Um dia, minha prima de oito anos
chegou da aula de natação eufórica. Ainda com a touca e os óculos de nadador na
testa, corria e pulava, falando alto pelos cantos da sala que as “bloboletas”
invadiram a cidade. O que foi, Silvinha? – eu perguntava a ela, que engasgava
tentando silabar borboleta.
- Tem que levar essa menina ao
fonoaudiólogo. – dizia minha mãe a Tia Laura, que com pedaços de jornal
embrulhava cada bibelô da mesinha de canto, empilhando-os dentro de uma
caixa.
- E depois a um psicólogo. Essa
menina é hiperativa. – continuou.
- Fala bor, Silvinha – eu tentava
ensiná-la.
- Bor...– ela repetia.
- Bo!
- Bo... – ela repetia.
- Lêta
- Lêta! - e ela saia correndo –
Bloboleta! Bloboleta! – e se jogava no chão às gargalhadas.
As borboletas invadiram mesmo a
cidade, eu vi no jornal – confirmou minha avó sem muito entusiasmo. Ela não
estava bem. As sessões de quimioterapia a deixavam irritada por causa dos
enjôos constantes. Precisávamos vender o casarão antigo para pagar o restante do
tratamento e as contas vencidas. Éramos, então, cinco mulheres morando sozinhas
no centro da velha São Luis, ali pelas ruas de paralelepípedos. Eu sentiria
falta do barulho das dez da manhã, dos vendedores ambulantes, dos carros que se
espremiam angustiadamente naqueles caminhos difíceis, dos históricos postes de
lamparina, e, principalmente, dos azulejos que minha avó tanto adorava. “Minha
bisavó, Dona Eulália de Cândido Bezerra, encomendara de Portugal. Foram
pintados um a um pelas mãos do grande artista Augusto Azevedo Braga, que todos
acreditam ter sido seu primeiro amor. É o tesouro que ainda me resta” – ela
falava emocionada, colocando as mãos no peito.

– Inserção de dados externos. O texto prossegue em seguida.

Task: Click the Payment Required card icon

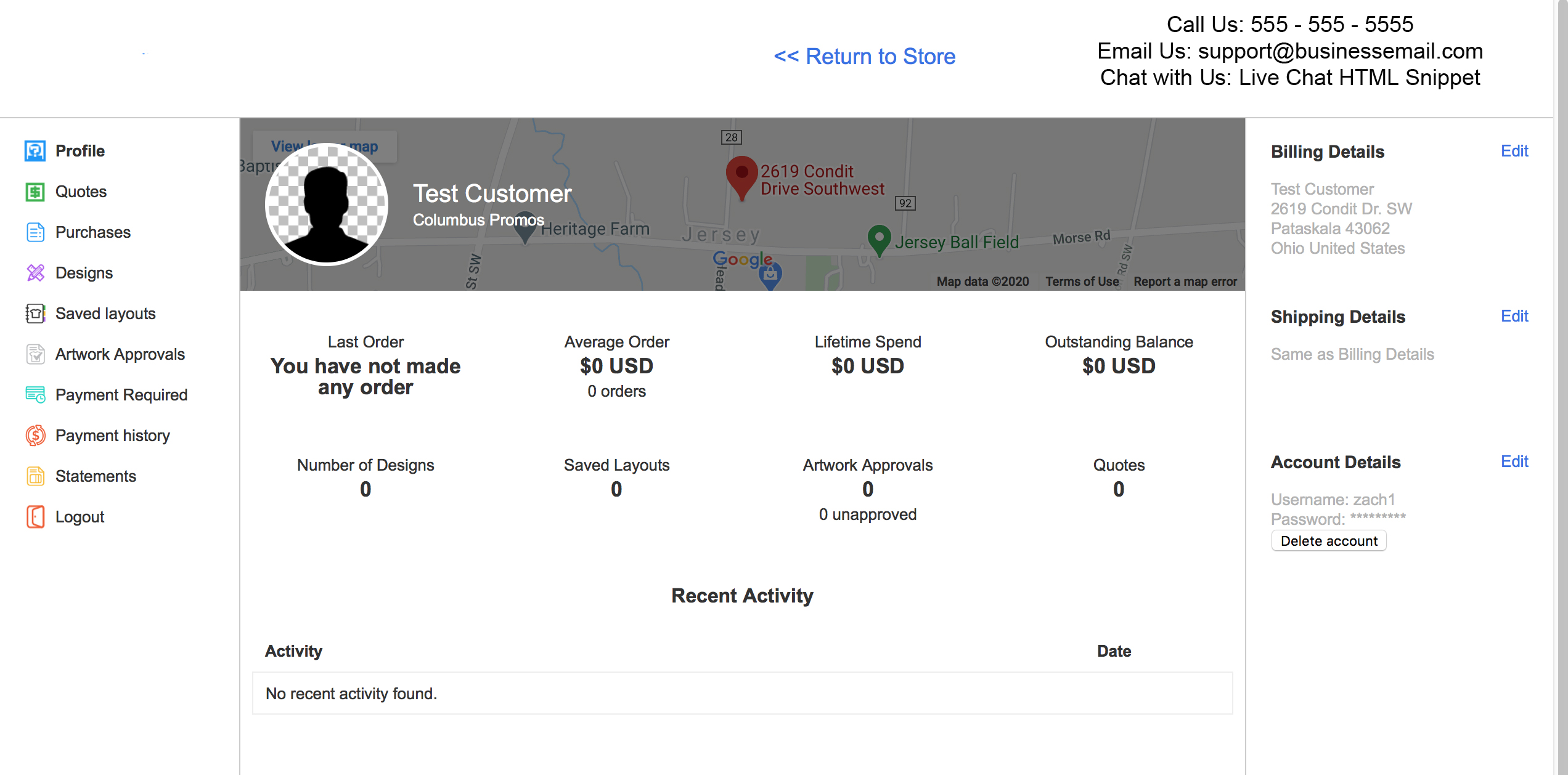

No dia seguinte, o caminhão de
mudanças já estava pronto para seguir o destino rumo à nova residência,
abarrotado com a mobília antiga, quinquilharias e lembranças das gerações
passadas. O casarão já estava completamente vazio de todas as coisas, quando a
pintura a óleo, retrato fiel de Dona Eulália de Cândido Bezerra, foi retirada
respeitosamente por minha tia Laura, do alto da parede. Todas nós assistimos
silenciosamente ao reverente momento. Minha avó derramou-se em lágrimas. Sua
tristeza nos mortificava.
Os novos proprietários chegariam
dali a uma semana. Eles queriam montar uma funerária. Ao passar pelo
portãozinho de ferro, eu não quis mais olhar para trás. Minha mãe, ao volante,
e minha tia no banco de passageiro recordavam histórias de sua infância naquele
casarão. Minha avó já havia tomado um calmante e adormecera, abraçada ao retrato
de minha tataravó. Eu e a pequena Sílvia, sentada em meu colo, no banco
traseiro, olhávamos o movimento da rua pela janela do carro. De repente, ela
apontou para o alto e falou:
- Olha, prima! As bloboletas!
E eu vi uma nuvem de incontáveis
borboletas amarelas, enfeitando o céu da cidade, voando juntas em todas as
direções. Presenciar aquele espetáculo preencheu minha alma com uma sensação
repentina de paz. Silvinha tinha os olhos arregalados de admiração.
Eu, então, ensinei a ela:
- Fala panapaná, Silvinha!
E ela repetiu:
- Panapaná!
Encostei-me para trás no banco do
carro e sorri satisfeita. Era mesmo tempo de mudanças.